* begin *
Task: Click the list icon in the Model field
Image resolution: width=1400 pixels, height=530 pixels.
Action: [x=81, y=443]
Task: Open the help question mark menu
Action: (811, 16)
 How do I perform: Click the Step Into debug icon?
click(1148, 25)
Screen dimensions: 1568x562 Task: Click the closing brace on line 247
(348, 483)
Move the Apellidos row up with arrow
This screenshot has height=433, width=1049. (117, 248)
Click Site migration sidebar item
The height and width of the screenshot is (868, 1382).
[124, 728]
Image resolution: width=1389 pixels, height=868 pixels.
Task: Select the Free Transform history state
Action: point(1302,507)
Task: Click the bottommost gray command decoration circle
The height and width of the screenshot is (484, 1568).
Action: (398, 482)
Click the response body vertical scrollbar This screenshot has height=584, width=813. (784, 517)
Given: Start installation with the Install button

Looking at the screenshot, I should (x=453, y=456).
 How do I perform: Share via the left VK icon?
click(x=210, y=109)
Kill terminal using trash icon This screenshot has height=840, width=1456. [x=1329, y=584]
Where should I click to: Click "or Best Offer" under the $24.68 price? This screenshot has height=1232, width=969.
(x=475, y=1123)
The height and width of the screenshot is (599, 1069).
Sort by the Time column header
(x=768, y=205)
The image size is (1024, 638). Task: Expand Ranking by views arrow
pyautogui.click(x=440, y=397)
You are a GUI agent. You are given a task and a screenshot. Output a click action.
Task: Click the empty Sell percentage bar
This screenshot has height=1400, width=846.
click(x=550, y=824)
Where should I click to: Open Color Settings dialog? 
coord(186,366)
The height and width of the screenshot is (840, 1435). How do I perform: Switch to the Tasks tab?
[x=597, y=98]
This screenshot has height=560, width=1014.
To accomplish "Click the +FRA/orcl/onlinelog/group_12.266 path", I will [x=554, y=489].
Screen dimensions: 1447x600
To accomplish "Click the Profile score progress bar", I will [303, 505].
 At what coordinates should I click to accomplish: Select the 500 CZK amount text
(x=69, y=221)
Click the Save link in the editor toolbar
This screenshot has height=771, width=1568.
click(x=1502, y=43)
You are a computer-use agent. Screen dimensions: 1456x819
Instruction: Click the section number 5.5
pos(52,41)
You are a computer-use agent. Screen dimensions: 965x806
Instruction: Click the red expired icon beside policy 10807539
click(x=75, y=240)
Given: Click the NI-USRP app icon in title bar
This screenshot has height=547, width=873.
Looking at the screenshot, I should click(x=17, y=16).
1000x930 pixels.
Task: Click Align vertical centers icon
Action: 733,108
* end *
What needs to be done →
Extract the material verbatim, from the line containing "Move the Apellidos row up with arrow" through the line containing "coord(186,366)", inclusive.

Output of the task →
Move the Apellidos row up with arrow
This screenshot has height=433, width=1049. (117, 248)
Click Site migration sidebar item
The height and width of the screenshot is (868, 1382).
[124, 728]
Image resolution: width=1389 pixels, height=868 pixels.
Task: Select the Free Transform history state
Action: point(1302,507)
Task: Click the bottommost gray command decoration circle
The height and width of the screenshot is (484, 1568).
Action: (398, 482)
Click the response body vertical scrollbar This screenshot has height=584, width=813. (784, 517)
Given: Start installation with the Install button

Looking at the screenshot, I should (x=453, y=456).
 How do I perform: Share via the left VK icon?
click(x=210, y=109)
Kill terminal using trash icon This screenshot has height=840, width=1456. [x=1329, y=584]
Where should I click to: Click "or Best Offer" under the $24.68 price? This screenshot has height=1232, width=969.
(x=475, y=1123)
The height and width of the screenshot is (599, 1069).
Sort by the Time column header
(x=768, y=205)
The image size is (1024, 638). Task: Expand Ranking by views arrow
pyautogui.click(x=440, y=397)
You are a GUI agent. You are given a task and a screenshot. Output a click action.
Task: Click the empty Sell percentage bar
This screenshot has height=1400, width=846.
click(x=550, y=824)
Where should I click to: Open Color Settings dialog? 
coord(186,366)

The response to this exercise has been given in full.